When Long-Term Caregivers Tell Their Stories, Outcomes Improve

Arthur Kleinman understands families like mine.  I know he does, because he wrote this:

The chronically ill (and their caregivers) often are like those trapped at a frontier, wandering confused in a poorly known border area, waiting desperately to return to their native land.  Chronicity for many is the dangerous crossing of the borders, the interminable waiting to exit and reenter normal everyday life, the perpetual uncertainty of whether one can return at all.  To pass through this world of limbo is to move through a “nervous” system, a realm of menacing uncertainty.  
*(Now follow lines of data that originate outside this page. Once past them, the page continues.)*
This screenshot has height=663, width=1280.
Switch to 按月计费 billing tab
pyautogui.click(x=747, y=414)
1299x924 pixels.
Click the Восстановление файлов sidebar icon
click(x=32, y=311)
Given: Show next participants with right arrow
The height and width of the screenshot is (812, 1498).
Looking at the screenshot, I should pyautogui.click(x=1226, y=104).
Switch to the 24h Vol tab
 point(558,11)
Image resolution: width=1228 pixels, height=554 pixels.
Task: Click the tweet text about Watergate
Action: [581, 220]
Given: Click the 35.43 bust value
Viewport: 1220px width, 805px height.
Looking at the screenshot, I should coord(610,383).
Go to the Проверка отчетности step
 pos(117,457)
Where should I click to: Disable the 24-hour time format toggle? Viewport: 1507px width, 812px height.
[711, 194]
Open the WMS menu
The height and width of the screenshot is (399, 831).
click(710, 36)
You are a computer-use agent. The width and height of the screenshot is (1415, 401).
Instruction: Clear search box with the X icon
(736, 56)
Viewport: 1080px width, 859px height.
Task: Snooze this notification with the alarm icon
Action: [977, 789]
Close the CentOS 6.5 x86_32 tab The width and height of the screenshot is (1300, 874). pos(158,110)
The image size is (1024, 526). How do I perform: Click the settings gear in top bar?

For some the passage is not so difficult; for others it becomes routine like so much else in life; yet for others it involves despair at being stuck in a place one has come to hate and fear.  This image should also alert us to the social nature of chronicity: the entrance and exit formalities, the visas, the different languages and etiquettes, the guards and functionaries and hucksters at the border crossing points, and especially the relatives and friends who press their faces against windows to wave a sad goodbye, who carry sometimes the heaviest baggage, who sit in the same waiting rooms, and who even travel through the same land of limbo, experiencing similar worry, hurt, uncertainty and loss.  Social movement for the chronically ill is back and forth through rituals of separation, transition and reincorporation, as exacerbation leads to remission and then circles back to worsening and so on.  (The Illness Narratives, 1988)


The loneliness that Kleinman describes comes from the feeling that everyone else is living a different, 'healthy' life. And no one has stopped to truly understand the experience of longterm illness and caregiving.  Luckily, Kleinman has offered some thoughts on re-imagining the way in which professionals care for the vulnerable and their families.  He begins by suggesting a major transformation of training for health professionals and proposes a new methodology that is rooted in ‘empathetic listening, translation and interpretation’.  The practical steps in building this new professional training would begin with recording a ‘mini-ethnography’ or life history of the patient and his or her family.  The neurologist treating my son’s first seizure would have discovered in my life history that I had been traumatized as a teenager by witnessing my father having a post- stroke seizure while the two of us were alone at home.  I was almost immobilized by fear when I realized years later that Nicholas might have epilepsy. 

Next, Kleinman proposes ‘the explanatory model followed by negotiation’.  Once a professional understands the lived experience of a person requiring care, he or she can converse with the patient and family to compare understandings of the illness, the treatment options and how to agree on a course of action.  Everyone in the room might answer questions such as “What do you think is wrong?  What caused it?  What do you want me to do?  What do you think will happen if you have this or that treatment?”  Of course, no one is going to take time to build consensus in this manner if there is an emergency situation, but in chronic care, consensus is critical to minimizing regret, frustration or anger over the long term.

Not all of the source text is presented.